Enfants influenceurs : temps de tournage, revenus, droit à l'oubli... que dit la nouvelle loi votée au Parlement ?
Après l'Assemblée Nationale, le Parlement se prononce pour la protection des enfants "influenceurs" ! Ce mardi 6 octobre 2020, les parlementaires ont voté pour une proposition de loi LREM visant à encadrer les horaires, les temps de tournage, le droit à l'oubli ou encore les revenus des mineurs de moins de 16 ans dont l'image est diffusée sur les plateformes vidéos, dont Youtube.

C'est un projet de loi inédit qui a été voté ce mardi 6 octobre 2020 par la majorité des Parlementaires : 8 mois après que l'Assemblée Nationale a adopté une proposition de loi LREM visant à mieux protéger les enfants de moins de 16 ans dont l'image est diffusée sur les plateformes vidéos, le texte a également été voté hier au Parlement, par 69 voix. Alors que les enfants sont de plus en plus nombreux à être présents sur Youtube, à l'instar de Ryan Kaji de la chaîne Youtube "Ryan ToysReview", qui est le mieux payé de la plateforme, celui-ci veut encadrer leurs horaires, leur temps de tournage et leurs revenus.
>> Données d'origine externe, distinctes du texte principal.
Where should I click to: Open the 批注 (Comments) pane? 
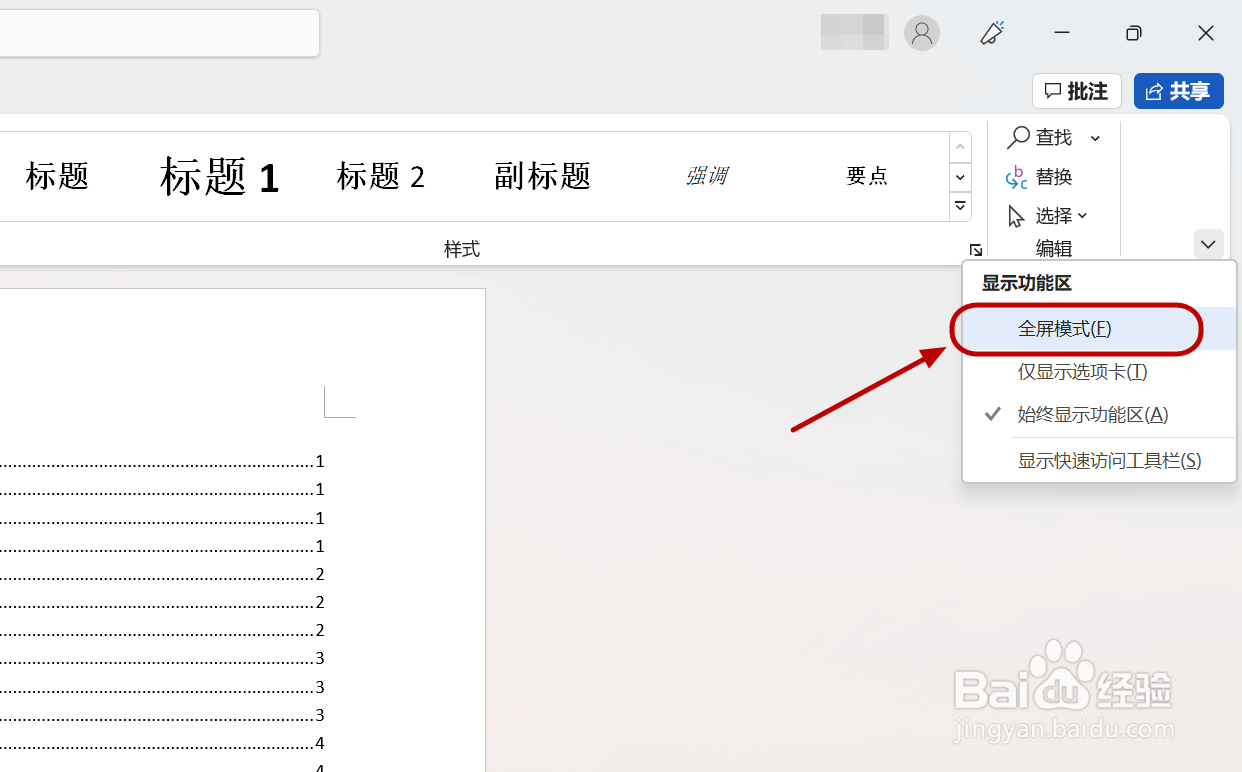(x=1076, y=91)
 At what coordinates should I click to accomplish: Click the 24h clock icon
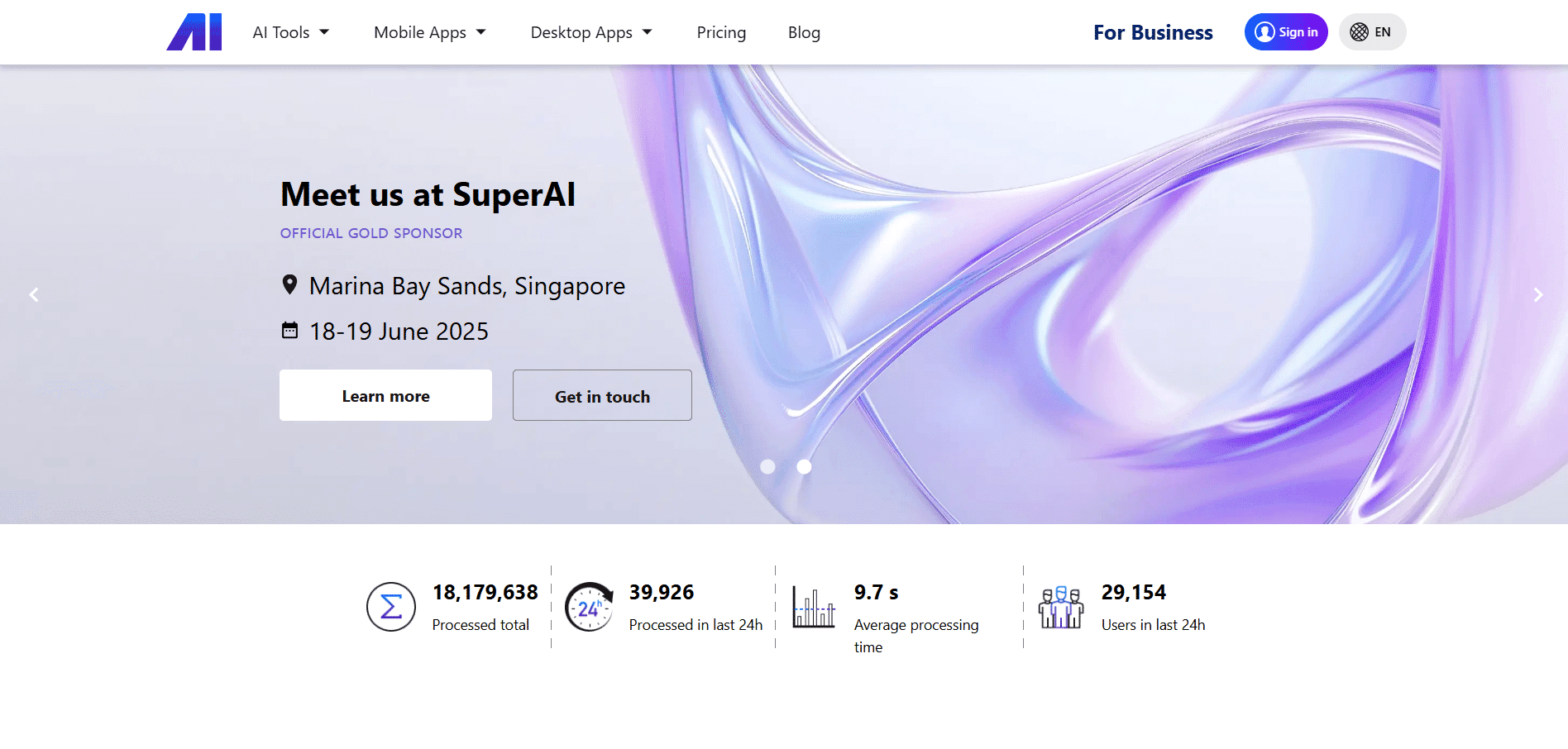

Que propose le texte de loi pour protéger les enfants "influenceurs" ?

Ils bénéficieront du même cadre légal que les enfants acteurs, comédiens ou mannequins, à condition bien sûr que la relation de travail soit clairement établie. Dans ce cas, l'argent gagné par les enfants influenceurs serait alors placé à la Caisse des Dépôts et consignations, jusqu'à leur majorité.

En revanche, si la relation n'est pas clairement établie, ce sera aux parents de déclarer l'activité de leurs enfants si elle dépasse un seuil de temps consacré par l'enfant aux vidéos et de revenus engrangés. Le texte de loi instaure aussi un "droit à l'oubli" de la personne mineure, qui peut ainsi demander le retrait de vidéos auprès de la plateforme.

Selon le député LRM Bruno Studer, cela concerne "plusieurs dizaines de cas" et jusqu'à 150.000 euros de revenus par mois, lesquels "permettent à certains parents" de cesser "toute activité".